May 24, 2018 / 1:58 PM / 5 months ago

ENQUÊTE-La BCE en finira avec le QE cette année malgré l'inflation faible

* Données détaillées de l’enquête sur la croissance : reuters://realtime/verb=Open/url=cpurl://apps.cp./Apps/econ-polls?RIC=EUGDPQAP

* Données détaillées de l’enquête sur les taux directeurs de la BCE : reuters://realtime/verb=Open/url=cpurl://apps.cp./Apps/cb-polls?RIC=EUREFIQP

par Hari Kishan et Rahul Karunakar

BANGALORE, 24 mai (Reuters) - La Banque centrale européenne (BCE) mettra un terme à son programme d’assouplissement quantitatif (QE) d’ici la fin de l’année, estiment une majorité d’économistes interrogés par Reuters, dont près de la moitié jugent toutefois qu’elle ne sera pas en mesure de piloter l’inflation pour l’amener à son objectif.

La BCE a jusqu’à présent injecté 2.500 milliards d’euros de liquidités au travers de son programme QE pour tenter d’amener l’inflation à sa cible d’une hausse des prix proche mais inférieure à 2% l’an, mais sans succès. L’inflation au sein de la zone euro est retombée à 1,2% le mois dernier contre 1,3% au début de l’année.

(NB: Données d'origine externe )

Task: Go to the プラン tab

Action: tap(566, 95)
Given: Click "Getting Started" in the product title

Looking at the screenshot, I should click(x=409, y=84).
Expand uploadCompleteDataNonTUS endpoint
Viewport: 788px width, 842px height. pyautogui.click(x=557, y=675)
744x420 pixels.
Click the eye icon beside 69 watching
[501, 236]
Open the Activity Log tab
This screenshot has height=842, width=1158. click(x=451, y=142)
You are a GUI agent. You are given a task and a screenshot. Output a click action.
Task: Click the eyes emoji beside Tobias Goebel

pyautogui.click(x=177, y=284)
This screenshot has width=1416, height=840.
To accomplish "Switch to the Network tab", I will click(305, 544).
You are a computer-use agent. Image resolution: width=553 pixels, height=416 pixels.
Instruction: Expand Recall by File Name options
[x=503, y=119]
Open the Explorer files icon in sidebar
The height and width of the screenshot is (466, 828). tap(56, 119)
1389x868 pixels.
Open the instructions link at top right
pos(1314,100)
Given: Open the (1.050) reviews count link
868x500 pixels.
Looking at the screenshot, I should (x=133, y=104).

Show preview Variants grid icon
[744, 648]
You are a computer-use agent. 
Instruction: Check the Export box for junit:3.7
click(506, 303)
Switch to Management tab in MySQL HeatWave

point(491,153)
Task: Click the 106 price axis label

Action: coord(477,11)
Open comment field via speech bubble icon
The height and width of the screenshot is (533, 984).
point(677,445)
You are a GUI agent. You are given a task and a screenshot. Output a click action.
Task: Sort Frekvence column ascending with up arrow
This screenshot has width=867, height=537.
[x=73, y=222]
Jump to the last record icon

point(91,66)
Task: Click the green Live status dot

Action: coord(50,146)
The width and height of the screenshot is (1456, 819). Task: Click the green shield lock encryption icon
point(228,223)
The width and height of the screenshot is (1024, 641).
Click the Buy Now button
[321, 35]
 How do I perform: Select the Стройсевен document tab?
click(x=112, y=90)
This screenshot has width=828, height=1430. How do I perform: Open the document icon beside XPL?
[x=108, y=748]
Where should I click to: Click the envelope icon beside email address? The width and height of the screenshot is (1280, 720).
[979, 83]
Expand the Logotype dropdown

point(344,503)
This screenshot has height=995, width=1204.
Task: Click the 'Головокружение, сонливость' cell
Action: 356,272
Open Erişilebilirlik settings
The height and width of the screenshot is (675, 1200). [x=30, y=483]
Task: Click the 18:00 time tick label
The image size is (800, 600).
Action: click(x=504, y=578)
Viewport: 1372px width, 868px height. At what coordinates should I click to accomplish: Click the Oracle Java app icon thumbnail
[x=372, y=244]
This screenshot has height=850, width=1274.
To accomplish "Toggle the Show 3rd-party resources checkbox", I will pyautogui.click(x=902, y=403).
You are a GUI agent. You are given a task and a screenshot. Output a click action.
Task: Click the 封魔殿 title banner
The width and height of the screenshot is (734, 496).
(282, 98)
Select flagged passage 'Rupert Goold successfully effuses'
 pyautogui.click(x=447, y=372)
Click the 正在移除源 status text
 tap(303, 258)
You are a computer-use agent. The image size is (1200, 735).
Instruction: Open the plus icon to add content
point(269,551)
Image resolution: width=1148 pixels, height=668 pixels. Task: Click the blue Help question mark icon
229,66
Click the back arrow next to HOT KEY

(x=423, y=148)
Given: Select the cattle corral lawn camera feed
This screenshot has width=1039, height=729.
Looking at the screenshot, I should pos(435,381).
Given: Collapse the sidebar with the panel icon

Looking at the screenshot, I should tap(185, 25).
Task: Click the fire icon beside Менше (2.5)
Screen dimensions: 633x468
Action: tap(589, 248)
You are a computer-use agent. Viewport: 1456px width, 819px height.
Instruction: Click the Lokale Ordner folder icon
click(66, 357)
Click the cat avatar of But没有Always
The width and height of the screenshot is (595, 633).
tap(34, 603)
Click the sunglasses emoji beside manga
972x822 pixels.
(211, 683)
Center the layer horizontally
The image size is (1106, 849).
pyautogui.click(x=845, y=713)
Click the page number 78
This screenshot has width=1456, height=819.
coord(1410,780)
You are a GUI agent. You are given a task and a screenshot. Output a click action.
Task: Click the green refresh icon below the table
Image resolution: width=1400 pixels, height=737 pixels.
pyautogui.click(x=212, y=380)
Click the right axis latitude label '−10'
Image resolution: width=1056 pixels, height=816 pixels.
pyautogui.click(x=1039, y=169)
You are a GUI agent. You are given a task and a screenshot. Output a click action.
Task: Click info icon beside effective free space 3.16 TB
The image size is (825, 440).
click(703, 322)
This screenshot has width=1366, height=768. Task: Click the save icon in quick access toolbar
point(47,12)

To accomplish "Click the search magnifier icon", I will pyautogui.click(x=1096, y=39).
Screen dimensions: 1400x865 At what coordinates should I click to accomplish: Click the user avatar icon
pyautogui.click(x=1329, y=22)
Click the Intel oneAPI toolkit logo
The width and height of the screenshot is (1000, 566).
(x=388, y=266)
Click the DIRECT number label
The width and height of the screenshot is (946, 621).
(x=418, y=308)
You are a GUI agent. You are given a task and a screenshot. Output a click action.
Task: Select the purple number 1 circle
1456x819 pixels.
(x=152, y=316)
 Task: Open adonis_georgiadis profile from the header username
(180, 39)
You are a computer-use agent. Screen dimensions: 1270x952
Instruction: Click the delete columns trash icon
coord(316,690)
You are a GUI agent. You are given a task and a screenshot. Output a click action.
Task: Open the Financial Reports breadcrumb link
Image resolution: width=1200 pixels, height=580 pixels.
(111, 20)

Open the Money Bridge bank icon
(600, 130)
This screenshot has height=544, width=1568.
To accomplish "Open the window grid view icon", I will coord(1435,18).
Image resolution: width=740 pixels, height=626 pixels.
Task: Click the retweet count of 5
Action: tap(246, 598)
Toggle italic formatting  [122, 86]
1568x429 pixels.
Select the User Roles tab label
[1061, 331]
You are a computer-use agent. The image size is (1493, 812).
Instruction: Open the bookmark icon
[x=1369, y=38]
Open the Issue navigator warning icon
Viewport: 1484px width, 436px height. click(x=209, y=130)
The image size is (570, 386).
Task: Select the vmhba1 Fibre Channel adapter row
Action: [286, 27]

Plus de 80 économistes interrogés par Reuters entre le 16 et le 23 mai ne s’attendent pas à ce que l’inflation au sein de la zone euro atteigne la cible de la BCE avant 2021 au plus tôt. La croissance de l’économie, qui a fléchi en début d’année, ne devrait pas non plus ré-accélérer significativement, estiment-ils.

Sur les 37 économistes qui ont répondu à une question sur la capacité de la BCE à piloter l’inflation vers sa cible, 45% pensent qu’elle ne le peut pas. Et pour ceux qui l’en jugent capable, leurs prévisions d’inflation ne reflètent guère cette confiance.

“Bien que nous nous attendions à ce que l’inflation progresse vers la cible, il est difficile de conclure que la BCE la maîtrise au vu des évolutions des dernières années” a dit Rasmus Gudum-Sessingo (Handelsbanken).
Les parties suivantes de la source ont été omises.